For Fair veterans like Dreier, getting ready for Fair has become more predictable over the years. Ritta’s Burritos has been in its current location by the Spirit Tower since the mid ’80s. Knowing what to expect means that every year they can keep improving and investing in their operations, Dreier says.
“It’s kind of like a family reunion,” she says. To staff her restaurant for Fair she reconnects with employees who worked with her more than 30 years ago.
“It’s a lot of work to create a working restaurant out in the woods,” Dreier says. “It’s a difficult situation, but it’s amazing how it works.”
While it takes vendors weeks to get ready for Fair, the White Bird Clinic has its event medical crew, Rock Medicine, on site as soon as preparations begin. White Bird Clinic offers a range of free to low-cost medical care, crisis intervention and other community services year-round in Eugene and Springfield.
Not only does Rock Medicine play an important role in ensuring the safety of Fair volunteers and patrons, it is also the “largest ongoing fundraising effort” for White Bird, according to the organization.
Initially operating out of a canvas tent with a wood floor, White Bird has two to three staff on site in June and expands its staff and services as more people arrive at the Fair. By the time the Fair comes, they have two fully operational locations with dozens of volunteer staff.

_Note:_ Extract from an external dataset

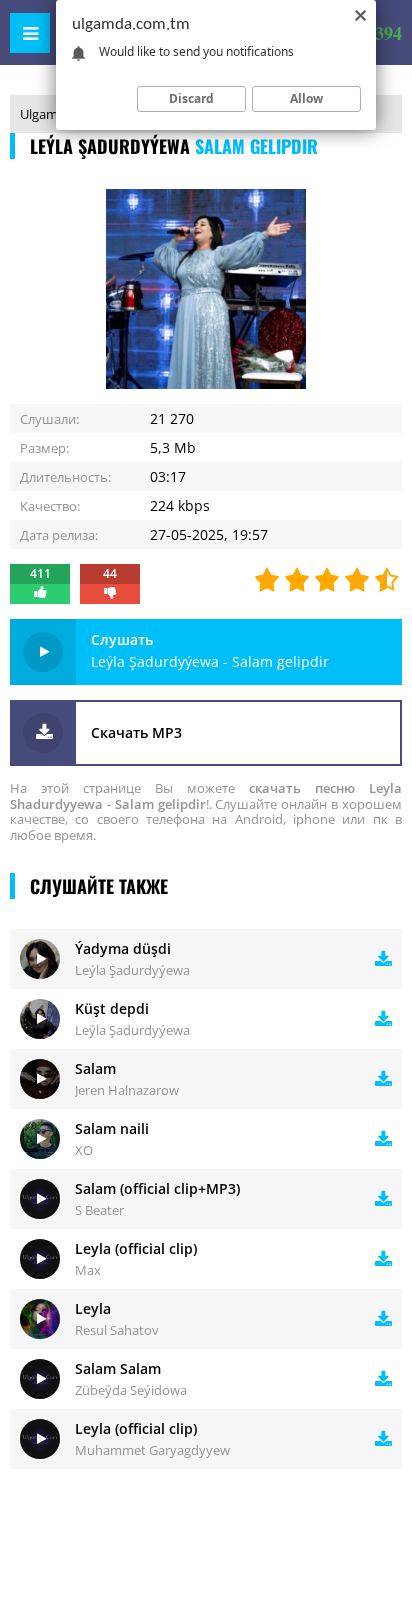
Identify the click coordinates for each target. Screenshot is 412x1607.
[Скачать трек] (383, 959)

Wren Arrington, program manager for Rock Medicine, says it’s important for them to be on-site as preparations are underway in case accidents happen.
Arrington discovered OCF in 1981 when he was hitchhiking around and serendipitously ended up in Eugene while Fair was taking place. “Once I discovered it, I started coming back,” he says. In 1995 he began coordinating with Rock Medicine — a role he continues to this day.
Though Arrington was initially drawn to the festivities, he’s found something more over the years.
“The pre-Fair experience is a unique experience because of the community and camaraderie it forms,” he says. “Sometimes it becomes more meaningful than the Fair experience itself.”
“People come out for the love of it,” he says. For Arrington, a sign at the grounds sums up the volunteer Fair experience. It reads: “We don’t work for free for nothing.”